If tofu had a gateway recipe, it would be tofu scramble: It’s easy to make, familiar and highly customizable. This is a base recipe that can be adjusted to use your favorite vegetables.
To press the tofu
place the block of tofu between to glass plates, stack heavy objects on top (I use 2 cans of soup). Let sit for 15-20 mins (the longer the better) and drain excess fluid before cooking (I usually squeeze to the two plates together to get out any extra fluid).
Tofu Scramble : Ingredients
- 1 package extra firm tofu (pressed for best results*** after pressing cut into cubes)
- 2 zucchini (sliced)
- 1 8- oz package of crimini mushrooms (sliced)
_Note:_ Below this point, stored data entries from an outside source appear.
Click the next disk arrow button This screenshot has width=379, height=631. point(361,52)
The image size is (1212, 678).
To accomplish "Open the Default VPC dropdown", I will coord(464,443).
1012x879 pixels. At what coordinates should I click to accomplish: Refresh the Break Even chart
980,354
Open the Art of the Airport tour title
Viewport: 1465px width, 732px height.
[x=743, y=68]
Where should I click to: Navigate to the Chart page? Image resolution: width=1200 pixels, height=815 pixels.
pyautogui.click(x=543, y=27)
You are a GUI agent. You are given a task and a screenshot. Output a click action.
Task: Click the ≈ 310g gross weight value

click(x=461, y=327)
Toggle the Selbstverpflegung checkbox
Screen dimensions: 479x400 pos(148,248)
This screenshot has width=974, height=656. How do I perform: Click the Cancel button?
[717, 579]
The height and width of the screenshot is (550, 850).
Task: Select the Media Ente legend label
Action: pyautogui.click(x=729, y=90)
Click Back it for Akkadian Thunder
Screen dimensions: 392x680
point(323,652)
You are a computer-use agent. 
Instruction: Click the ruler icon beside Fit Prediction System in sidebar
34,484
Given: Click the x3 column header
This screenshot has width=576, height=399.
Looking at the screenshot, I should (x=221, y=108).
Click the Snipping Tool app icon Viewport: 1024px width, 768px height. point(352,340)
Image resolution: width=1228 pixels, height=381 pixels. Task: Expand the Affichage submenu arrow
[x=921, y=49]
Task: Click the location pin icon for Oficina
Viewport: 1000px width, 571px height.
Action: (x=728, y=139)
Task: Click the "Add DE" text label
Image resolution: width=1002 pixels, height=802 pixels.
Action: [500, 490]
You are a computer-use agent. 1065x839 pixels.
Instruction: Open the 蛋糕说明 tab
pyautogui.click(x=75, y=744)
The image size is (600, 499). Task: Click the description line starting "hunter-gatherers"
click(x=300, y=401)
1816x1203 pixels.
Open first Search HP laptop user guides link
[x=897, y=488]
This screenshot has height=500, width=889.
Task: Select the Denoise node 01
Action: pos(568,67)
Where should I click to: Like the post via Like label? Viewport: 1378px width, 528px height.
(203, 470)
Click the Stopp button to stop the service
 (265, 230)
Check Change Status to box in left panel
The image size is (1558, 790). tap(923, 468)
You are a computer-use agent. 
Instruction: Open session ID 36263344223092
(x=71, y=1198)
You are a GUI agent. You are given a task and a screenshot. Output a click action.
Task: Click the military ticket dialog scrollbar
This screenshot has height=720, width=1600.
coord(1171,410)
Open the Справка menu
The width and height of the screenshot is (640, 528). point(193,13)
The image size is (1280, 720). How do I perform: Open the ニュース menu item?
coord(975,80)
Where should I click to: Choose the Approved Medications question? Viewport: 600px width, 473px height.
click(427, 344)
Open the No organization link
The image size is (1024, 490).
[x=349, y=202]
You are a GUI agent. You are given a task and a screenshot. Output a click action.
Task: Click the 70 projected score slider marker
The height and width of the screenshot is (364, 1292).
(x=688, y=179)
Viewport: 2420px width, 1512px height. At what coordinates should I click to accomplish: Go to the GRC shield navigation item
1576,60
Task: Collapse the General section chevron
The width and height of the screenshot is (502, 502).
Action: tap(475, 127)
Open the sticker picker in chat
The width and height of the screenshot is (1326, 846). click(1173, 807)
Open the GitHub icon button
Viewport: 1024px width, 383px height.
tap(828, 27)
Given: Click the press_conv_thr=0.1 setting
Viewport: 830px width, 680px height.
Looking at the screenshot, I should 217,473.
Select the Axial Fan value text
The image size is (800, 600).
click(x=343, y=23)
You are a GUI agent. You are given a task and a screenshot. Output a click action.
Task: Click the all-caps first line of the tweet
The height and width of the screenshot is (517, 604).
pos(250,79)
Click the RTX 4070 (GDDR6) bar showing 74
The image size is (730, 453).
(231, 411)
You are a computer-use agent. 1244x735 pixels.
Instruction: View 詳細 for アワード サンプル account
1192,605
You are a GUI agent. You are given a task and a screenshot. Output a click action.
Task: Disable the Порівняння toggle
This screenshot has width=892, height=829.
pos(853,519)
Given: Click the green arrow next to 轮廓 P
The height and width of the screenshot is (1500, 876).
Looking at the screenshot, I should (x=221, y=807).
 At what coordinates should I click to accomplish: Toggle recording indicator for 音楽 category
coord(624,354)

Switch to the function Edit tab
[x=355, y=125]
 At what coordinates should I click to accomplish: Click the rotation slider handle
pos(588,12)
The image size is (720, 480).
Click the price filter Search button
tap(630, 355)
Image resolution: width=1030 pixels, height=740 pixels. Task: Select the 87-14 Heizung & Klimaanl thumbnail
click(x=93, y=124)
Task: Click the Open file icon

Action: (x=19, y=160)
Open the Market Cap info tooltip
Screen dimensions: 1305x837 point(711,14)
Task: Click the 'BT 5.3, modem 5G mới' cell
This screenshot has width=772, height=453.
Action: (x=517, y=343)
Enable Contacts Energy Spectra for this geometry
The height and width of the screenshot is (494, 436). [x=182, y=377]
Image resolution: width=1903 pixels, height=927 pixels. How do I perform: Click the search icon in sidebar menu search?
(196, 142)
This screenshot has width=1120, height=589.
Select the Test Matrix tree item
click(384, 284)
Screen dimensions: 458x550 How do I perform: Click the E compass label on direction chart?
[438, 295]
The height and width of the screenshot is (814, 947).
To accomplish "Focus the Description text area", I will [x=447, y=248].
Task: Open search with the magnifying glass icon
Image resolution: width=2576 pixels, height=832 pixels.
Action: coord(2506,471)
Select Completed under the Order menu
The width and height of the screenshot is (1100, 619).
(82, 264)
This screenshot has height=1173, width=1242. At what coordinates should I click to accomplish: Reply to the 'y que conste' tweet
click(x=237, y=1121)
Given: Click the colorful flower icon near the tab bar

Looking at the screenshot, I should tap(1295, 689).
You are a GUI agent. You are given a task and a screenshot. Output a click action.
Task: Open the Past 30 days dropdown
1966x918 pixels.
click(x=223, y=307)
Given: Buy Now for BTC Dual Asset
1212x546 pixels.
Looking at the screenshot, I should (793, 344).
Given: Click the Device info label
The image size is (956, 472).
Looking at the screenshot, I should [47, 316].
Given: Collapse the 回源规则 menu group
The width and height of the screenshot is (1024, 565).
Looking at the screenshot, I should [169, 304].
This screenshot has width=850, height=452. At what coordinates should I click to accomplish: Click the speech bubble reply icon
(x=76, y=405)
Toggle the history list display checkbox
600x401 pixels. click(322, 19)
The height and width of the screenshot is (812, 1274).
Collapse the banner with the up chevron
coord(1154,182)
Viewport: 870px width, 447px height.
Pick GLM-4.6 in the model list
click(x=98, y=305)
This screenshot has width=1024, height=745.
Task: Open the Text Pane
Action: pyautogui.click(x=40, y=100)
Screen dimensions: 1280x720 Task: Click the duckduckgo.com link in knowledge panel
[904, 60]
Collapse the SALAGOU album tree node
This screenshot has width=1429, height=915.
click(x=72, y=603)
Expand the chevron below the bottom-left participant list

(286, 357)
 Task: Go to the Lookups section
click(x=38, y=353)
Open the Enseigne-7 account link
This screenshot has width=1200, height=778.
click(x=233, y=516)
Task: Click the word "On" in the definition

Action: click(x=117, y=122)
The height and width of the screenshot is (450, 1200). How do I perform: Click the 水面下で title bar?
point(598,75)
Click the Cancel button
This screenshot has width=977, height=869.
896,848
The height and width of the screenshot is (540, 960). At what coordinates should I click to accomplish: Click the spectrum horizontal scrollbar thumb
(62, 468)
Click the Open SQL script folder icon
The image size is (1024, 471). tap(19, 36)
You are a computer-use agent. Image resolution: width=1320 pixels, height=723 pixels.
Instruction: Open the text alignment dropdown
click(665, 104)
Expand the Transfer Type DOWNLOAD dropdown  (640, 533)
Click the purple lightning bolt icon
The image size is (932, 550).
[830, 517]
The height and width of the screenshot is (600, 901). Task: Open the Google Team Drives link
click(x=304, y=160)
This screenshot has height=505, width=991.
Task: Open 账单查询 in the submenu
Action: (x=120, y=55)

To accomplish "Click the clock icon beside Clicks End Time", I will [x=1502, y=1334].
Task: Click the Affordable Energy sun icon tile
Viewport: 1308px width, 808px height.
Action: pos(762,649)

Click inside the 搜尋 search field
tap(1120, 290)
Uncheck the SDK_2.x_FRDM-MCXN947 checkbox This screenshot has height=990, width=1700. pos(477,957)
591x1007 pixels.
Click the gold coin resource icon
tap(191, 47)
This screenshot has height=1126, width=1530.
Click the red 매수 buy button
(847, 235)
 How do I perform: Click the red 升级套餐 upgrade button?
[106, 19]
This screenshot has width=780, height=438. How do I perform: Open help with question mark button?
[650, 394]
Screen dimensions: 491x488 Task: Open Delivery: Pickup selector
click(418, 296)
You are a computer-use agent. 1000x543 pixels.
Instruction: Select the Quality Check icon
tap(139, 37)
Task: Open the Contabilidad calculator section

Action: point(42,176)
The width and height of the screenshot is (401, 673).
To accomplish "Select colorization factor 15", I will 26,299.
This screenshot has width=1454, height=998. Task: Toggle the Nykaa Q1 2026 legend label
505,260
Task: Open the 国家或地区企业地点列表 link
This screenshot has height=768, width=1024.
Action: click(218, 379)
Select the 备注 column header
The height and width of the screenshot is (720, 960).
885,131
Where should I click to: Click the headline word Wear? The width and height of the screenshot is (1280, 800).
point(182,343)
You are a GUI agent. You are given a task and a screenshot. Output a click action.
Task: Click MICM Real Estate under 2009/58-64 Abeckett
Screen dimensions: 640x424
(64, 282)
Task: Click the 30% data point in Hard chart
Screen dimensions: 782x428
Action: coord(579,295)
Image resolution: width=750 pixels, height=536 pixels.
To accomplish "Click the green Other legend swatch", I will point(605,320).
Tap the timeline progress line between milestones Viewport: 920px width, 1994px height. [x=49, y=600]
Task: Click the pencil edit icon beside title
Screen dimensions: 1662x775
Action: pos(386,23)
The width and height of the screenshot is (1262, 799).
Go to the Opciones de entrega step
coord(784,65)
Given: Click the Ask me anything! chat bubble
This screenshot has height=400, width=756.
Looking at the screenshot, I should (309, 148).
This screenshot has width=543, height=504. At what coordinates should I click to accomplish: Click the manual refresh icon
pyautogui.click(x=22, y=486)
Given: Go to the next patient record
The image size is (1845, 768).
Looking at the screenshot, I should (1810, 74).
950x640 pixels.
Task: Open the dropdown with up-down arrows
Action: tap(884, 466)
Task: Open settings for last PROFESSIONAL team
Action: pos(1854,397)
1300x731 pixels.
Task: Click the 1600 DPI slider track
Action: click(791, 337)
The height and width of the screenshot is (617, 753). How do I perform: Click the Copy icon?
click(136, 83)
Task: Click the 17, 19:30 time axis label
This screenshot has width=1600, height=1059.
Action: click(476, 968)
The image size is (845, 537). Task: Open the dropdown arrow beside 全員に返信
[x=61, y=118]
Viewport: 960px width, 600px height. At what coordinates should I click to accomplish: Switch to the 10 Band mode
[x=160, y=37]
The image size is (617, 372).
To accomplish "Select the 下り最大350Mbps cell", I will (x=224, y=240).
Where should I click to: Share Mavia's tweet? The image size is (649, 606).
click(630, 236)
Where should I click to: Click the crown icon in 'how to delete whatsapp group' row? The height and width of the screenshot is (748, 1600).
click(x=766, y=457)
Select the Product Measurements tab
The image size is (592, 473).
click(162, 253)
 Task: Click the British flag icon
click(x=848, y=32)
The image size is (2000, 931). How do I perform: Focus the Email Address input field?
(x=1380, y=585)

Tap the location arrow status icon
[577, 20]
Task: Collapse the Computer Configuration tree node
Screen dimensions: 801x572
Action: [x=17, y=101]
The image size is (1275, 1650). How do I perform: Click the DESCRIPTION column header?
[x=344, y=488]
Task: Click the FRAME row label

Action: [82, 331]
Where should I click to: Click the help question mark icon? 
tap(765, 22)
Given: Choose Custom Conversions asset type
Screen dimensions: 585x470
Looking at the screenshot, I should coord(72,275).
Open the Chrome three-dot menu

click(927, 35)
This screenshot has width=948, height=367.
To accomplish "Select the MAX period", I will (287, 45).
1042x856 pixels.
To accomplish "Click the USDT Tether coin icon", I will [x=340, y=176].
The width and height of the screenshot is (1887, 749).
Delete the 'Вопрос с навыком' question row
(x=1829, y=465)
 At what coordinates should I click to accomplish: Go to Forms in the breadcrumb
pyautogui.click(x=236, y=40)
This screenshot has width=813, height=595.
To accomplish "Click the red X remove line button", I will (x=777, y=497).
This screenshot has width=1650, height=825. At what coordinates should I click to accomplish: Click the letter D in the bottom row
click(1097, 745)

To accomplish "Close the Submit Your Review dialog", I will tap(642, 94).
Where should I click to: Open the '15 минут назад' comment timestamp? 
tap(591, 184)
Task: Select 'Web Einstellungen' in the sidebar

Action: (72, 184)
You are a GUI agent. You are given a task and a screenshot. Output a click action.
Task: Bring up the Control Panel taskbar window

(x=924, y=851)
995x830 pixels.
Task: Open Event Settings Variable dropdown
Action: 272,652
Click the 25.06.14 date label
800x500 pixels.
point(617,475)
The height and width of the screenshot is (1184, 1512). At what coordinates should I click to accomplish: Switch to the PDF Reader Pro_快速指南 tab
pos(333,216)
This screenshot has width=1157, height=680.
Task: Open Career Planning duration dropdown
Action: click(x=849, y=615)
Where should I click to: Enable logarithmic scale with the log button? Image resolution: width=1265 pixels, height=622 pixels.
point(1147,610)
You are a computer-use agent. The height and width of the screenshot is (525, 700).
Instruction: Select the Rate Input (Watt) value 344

- 4-5 cups loosely packed spinach
- 1 to mato (medium sized, sliced)
- 1-2 tablespoons of olive oil
- 2 cloves of garlic (minced)
- 1 teaspoon thyme
- salt and pepper to taste
Tofu Scramble : Steps
- In a large skillet on medium heat, cook vegetables in olive oil with all seasonings until dry. You might want to taste test for spice levels. Should be a bit strong since you will be adding it to un-spiced tofu in a bit.
- In the same pan you cooked the vegetables, add a bit more oil if needed and crumble in your tofu. Cook until dry and browned. About 5-15 minutes depending on moisture level of your tofu.
- Once tofu is browned and dry, add in vegetable mix and stir to incorporate. Cook again until pan is dry and any vegetable liquid has evaporated.
- Optional: Serve over ½ cup of cooked brown rice.